The TCPA provides that: An ATDS is equipment which has the capacity – (A) to store or produce telephone numbers to be called, using a random or sequential number generator; and (B) to dial such numbers. 47 USC § 227(a)(1). The Majority in Allan identified three ways to interpret this language: (1) the phrase “using a random or sequential number generator” applies to both “store” and “produce”; (2) the phrase “using a random or sequential number generator” applies only to “produce”; or (3) the phrase “using a random or sequential number generator” applies to the phrase “telephone numbers to be called.”
As to the first interpretation, the Majority determined that it would render the word “store” superfluous, because a number would have to be produced in order to be stored. The Majority thus rejected that reading as “too labored and problematic to carry the day.” As to the second, the Majority concluded that it lacked grammatical sense. As to the third (favored by the Dissent), the Majority found that it again rendered “store” superfluous and “is not so different from the first reading and does not open up a new interpretive avenue not previously analyzed by this court or other circuits.”
Accordingly, after undertaking this analysis – and considering the legislative history of the TCPA and the protracted controversy over the meaning of “ATDS” – the Majority found that the best interpretation arises from considering the “prior express consent” requirement for calls made to cellular phones. Relying on the reasoning in Marks v. Crunch San Diego, LLC, 904 F.3d 1041 (9th Cir. 2018), the Majority observed that “[c]onsenting recipients are known persons whose numbers are stored in a list.” Noting that, “[i]n order to give their express consent prior to receiving a call, they must give their number to the entity making the call,” the Majority stated that “the entity making the automated call is dialing a stored number – not a number that it randomly generated.” Therefore, “the autodialer ban applies to stored-number systems.”
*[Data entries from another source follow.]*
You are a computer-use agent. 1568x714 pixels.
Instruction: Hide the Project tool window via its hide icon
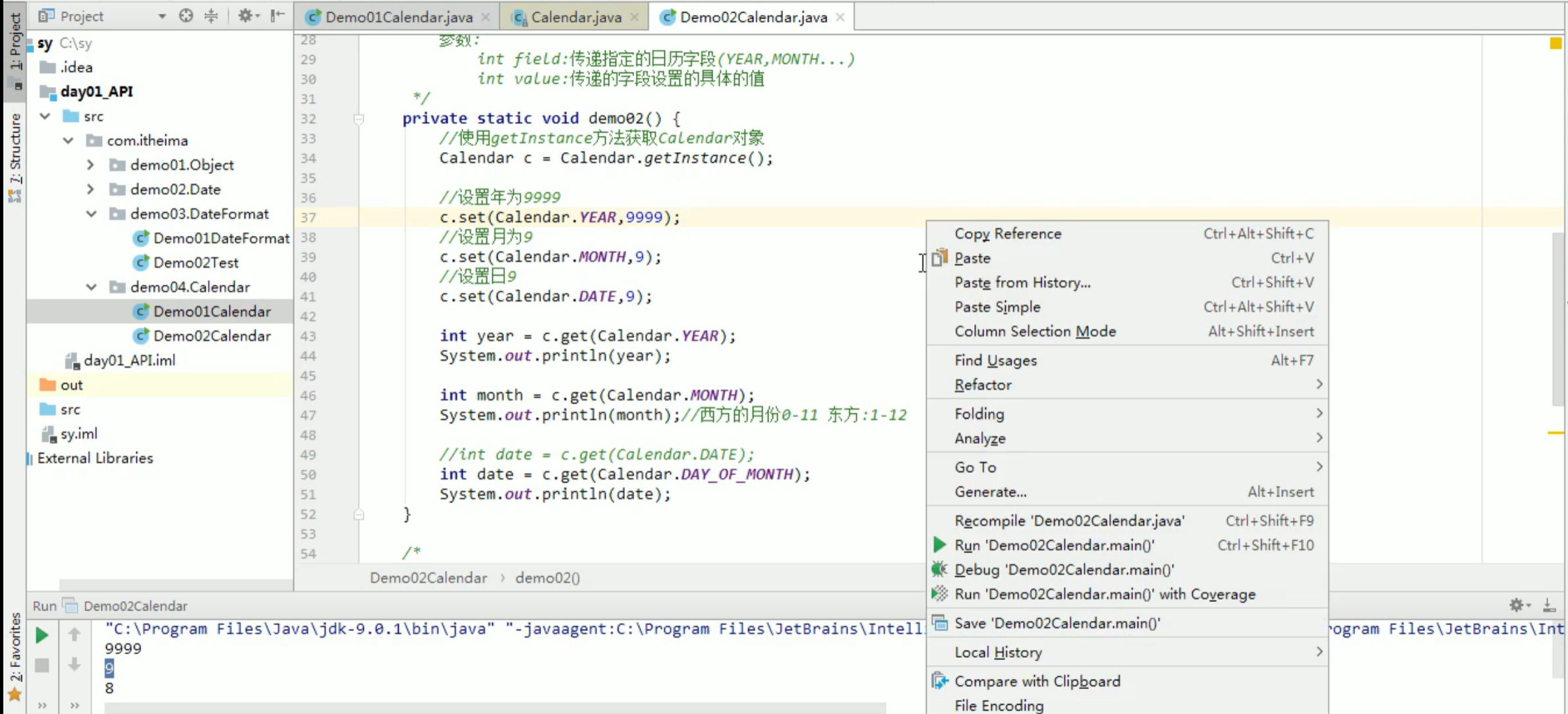(x=277, y=15)
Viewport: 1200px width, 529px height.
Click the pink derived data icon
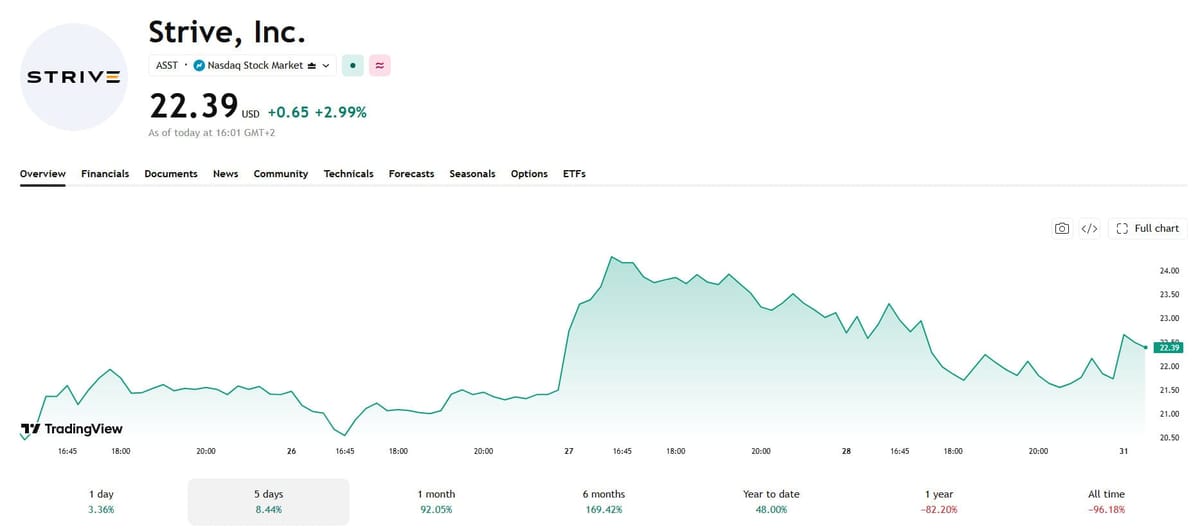tap(380, 66)
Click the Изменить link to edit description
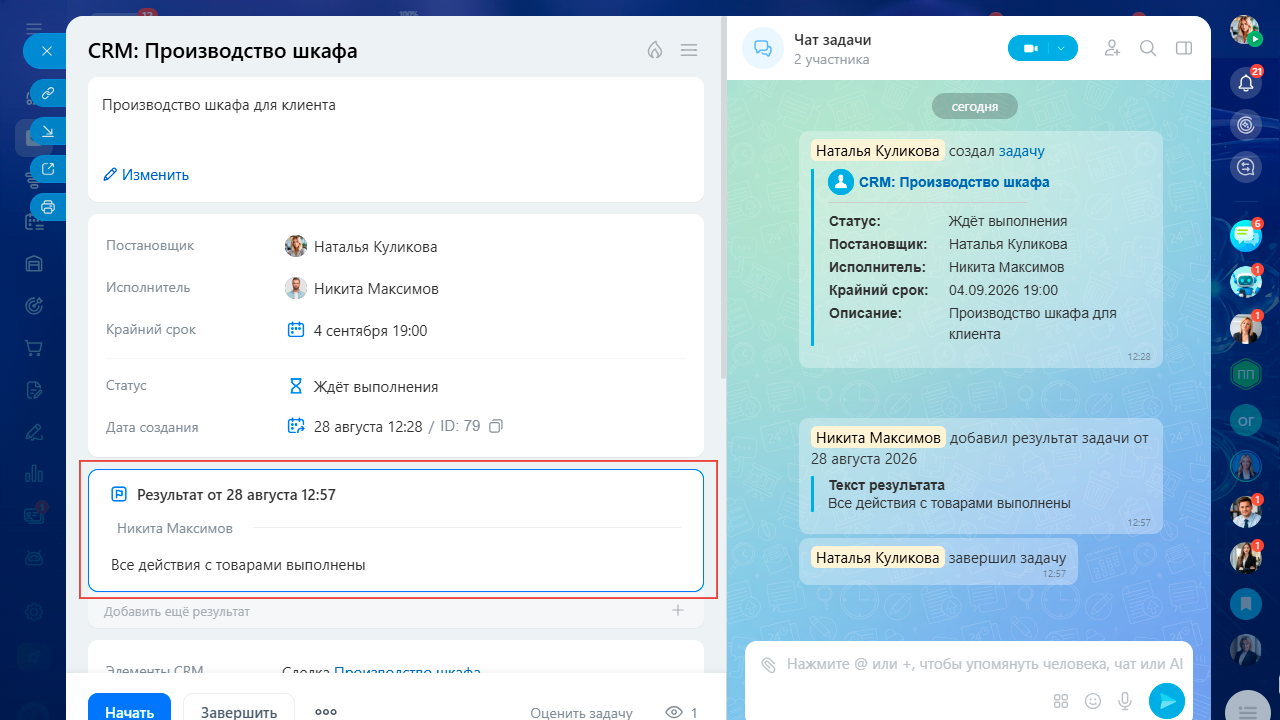This screenshot has height=720, width=1280. pyautogui.click(x=146, y=175)
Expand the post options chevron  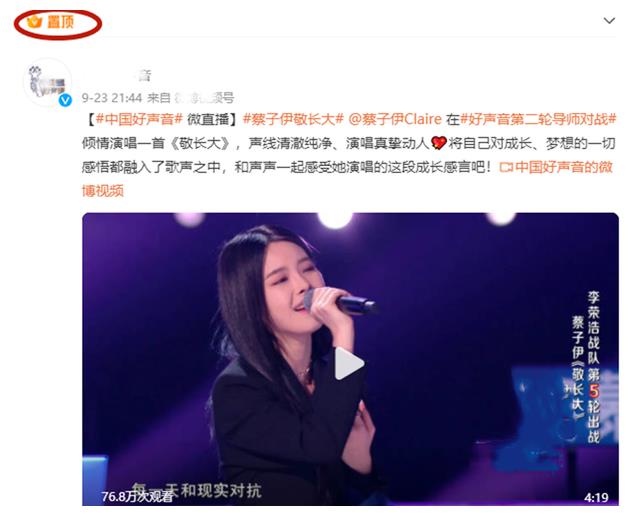coord(609,20)
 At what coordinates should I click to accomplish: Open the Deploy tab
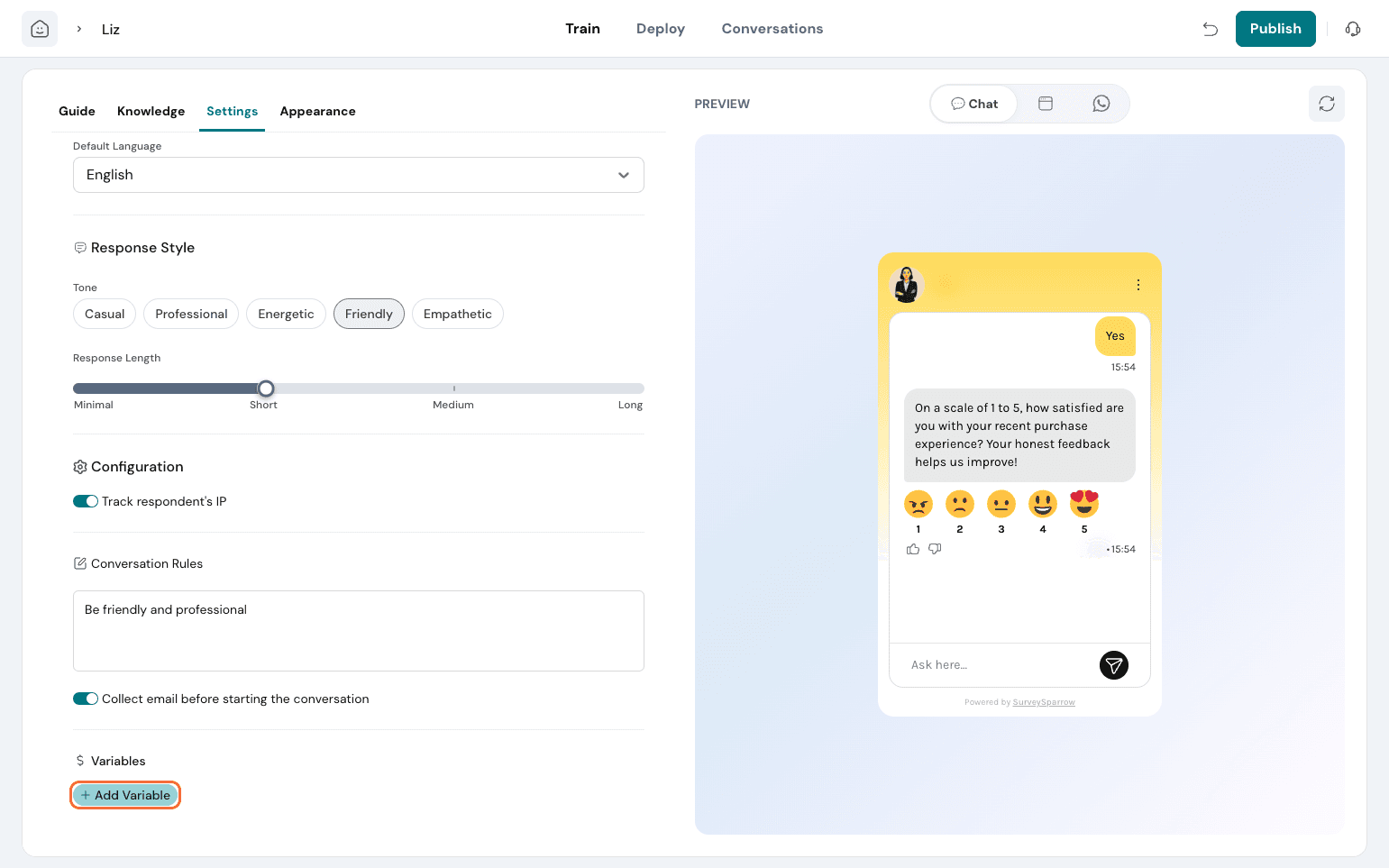point(660,29)
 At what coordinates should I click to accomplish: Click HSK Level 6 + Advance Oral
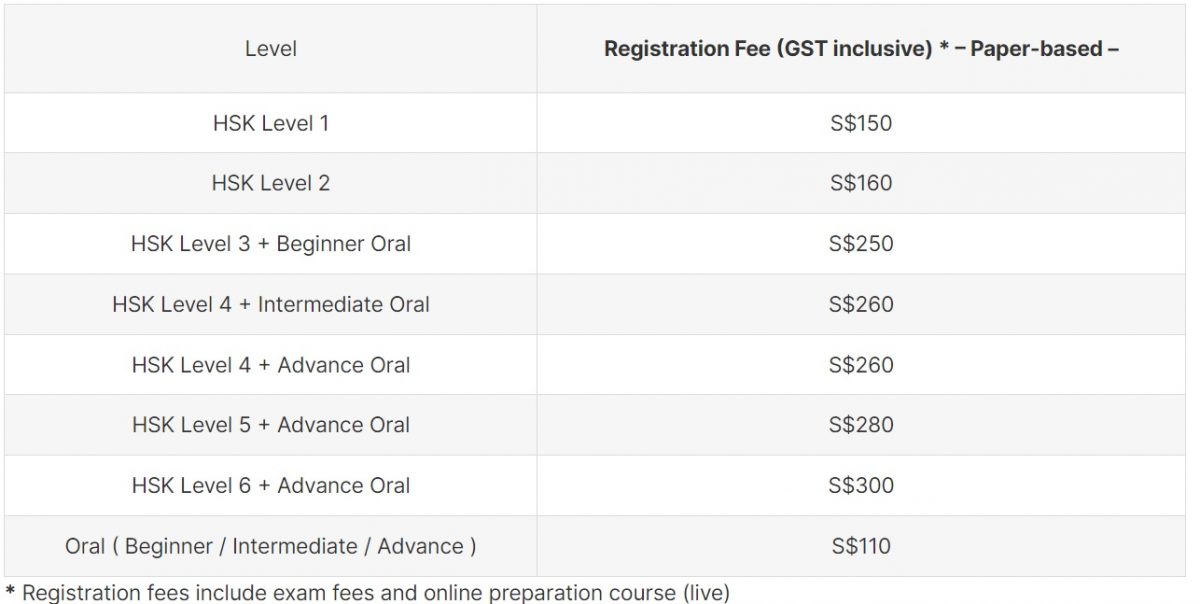271,486
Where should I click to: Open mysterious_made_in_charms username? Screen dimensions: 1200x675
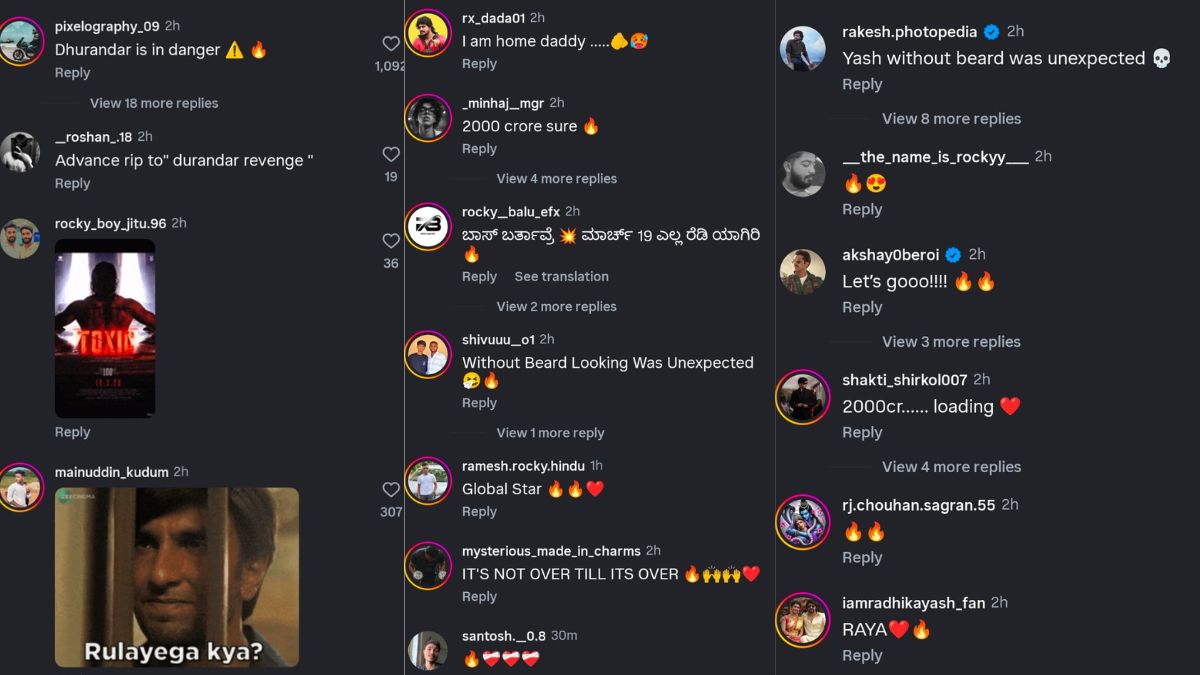click(x=551, y=551)
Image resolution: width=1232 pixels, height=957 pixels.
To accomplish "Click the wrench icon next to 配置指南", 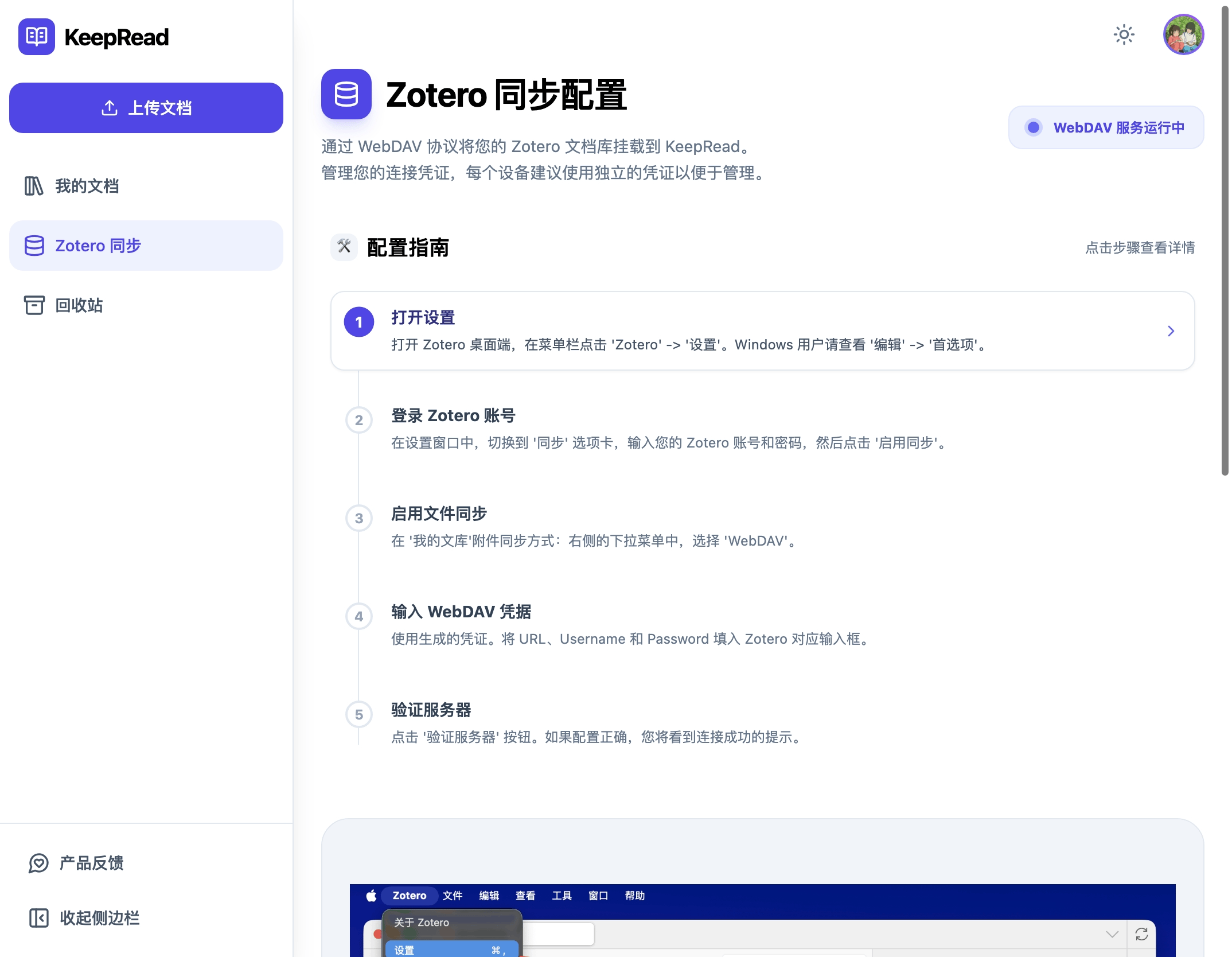I will click(344, 247).
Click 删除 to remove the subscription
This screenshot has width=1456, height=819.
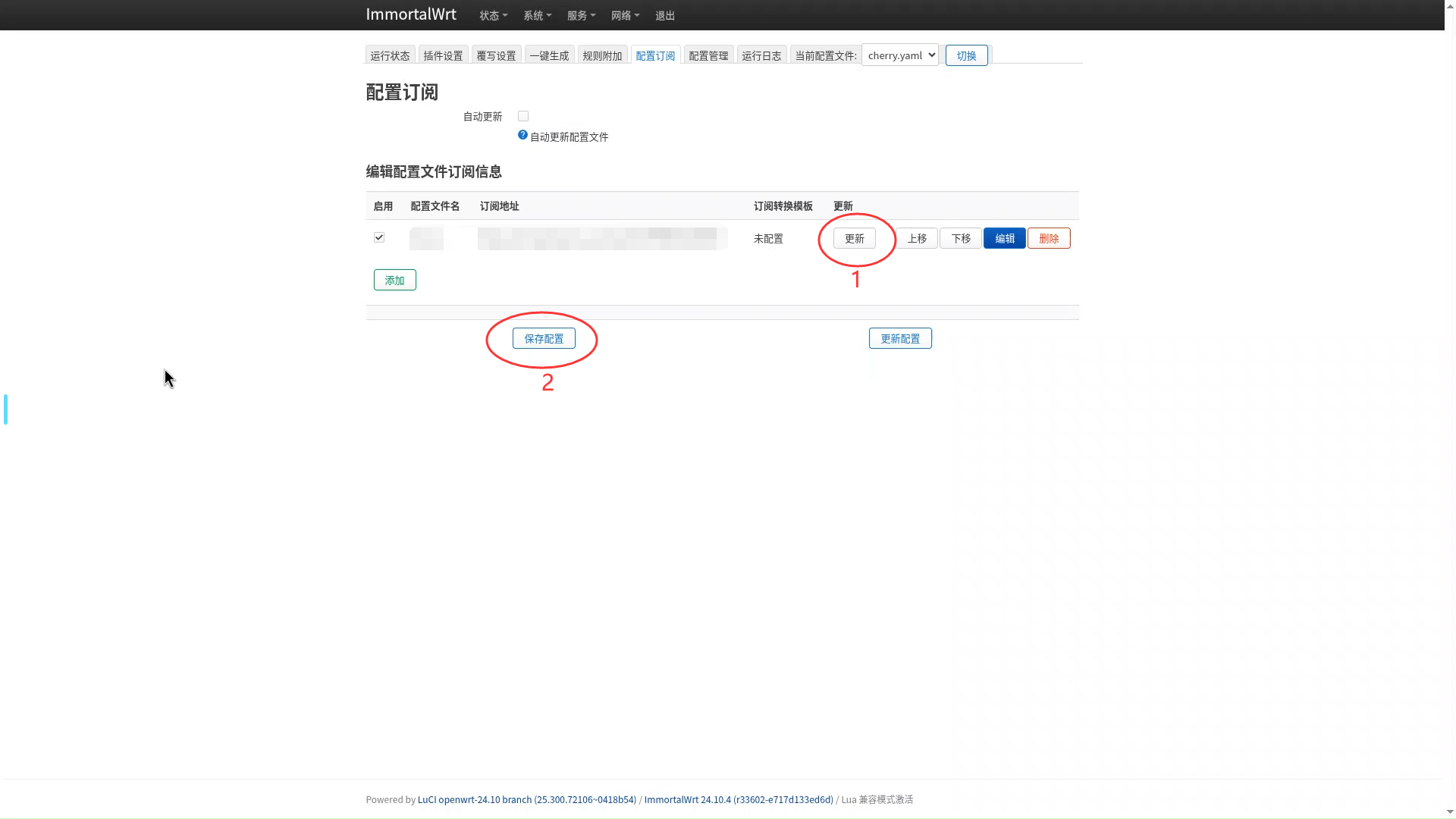(1049, 237)
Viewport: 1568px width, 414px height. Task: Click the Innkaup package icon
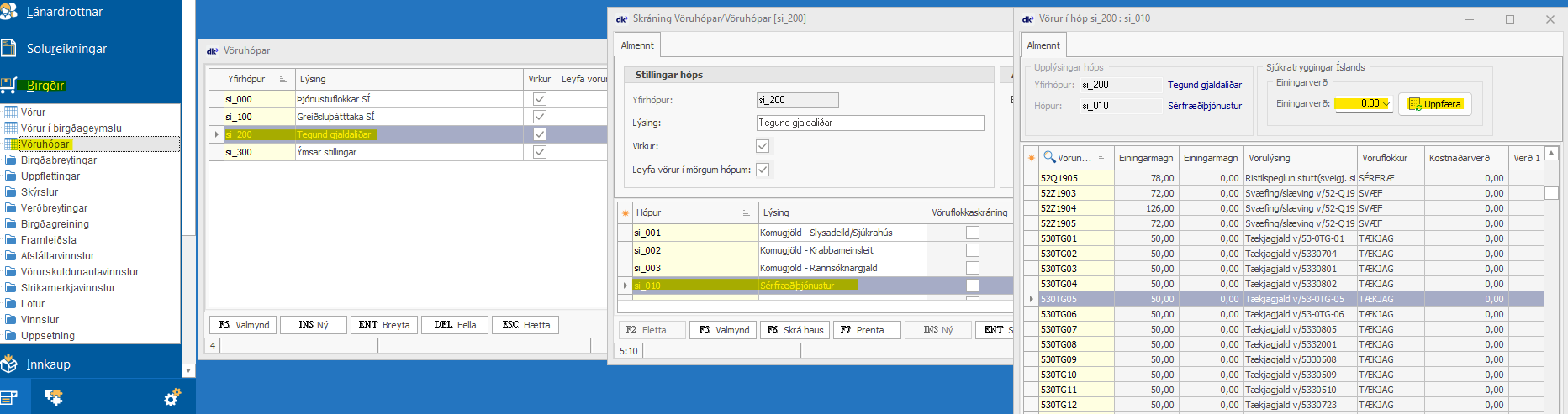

With this ruling, the Sixth Circuit aligns with the Ninth (Marks) and the Second (Duran v. La Boom Disco, Inc., 955 F.3d 279 (2020). However, three circuits have reached contrary conclusions: Third (Dominguez v. Yahoo, Inc., 894 F.3d 116 (3rd Cir. 2018); Seventh (Gadelhak v. AT&T Servs., Inc., 950 F.3d 458 (7th Cir. 2020); Eleventh (Glasser v. Hilton Grand Vacations Co., 948 F.3d 1301 (11th Cir. 2020). The United States Supreme Court has already taken up the issue in Facebook v. Duguid, a decision from the Ninth Circuit following Marks, Supreme Court Dkt. No. 19-511. A ruling in Duguid is expected by June 2021. Parties impacted by the circuit split may wish to consider seeking a stay pending a ruling by the U.S. Supreme Court.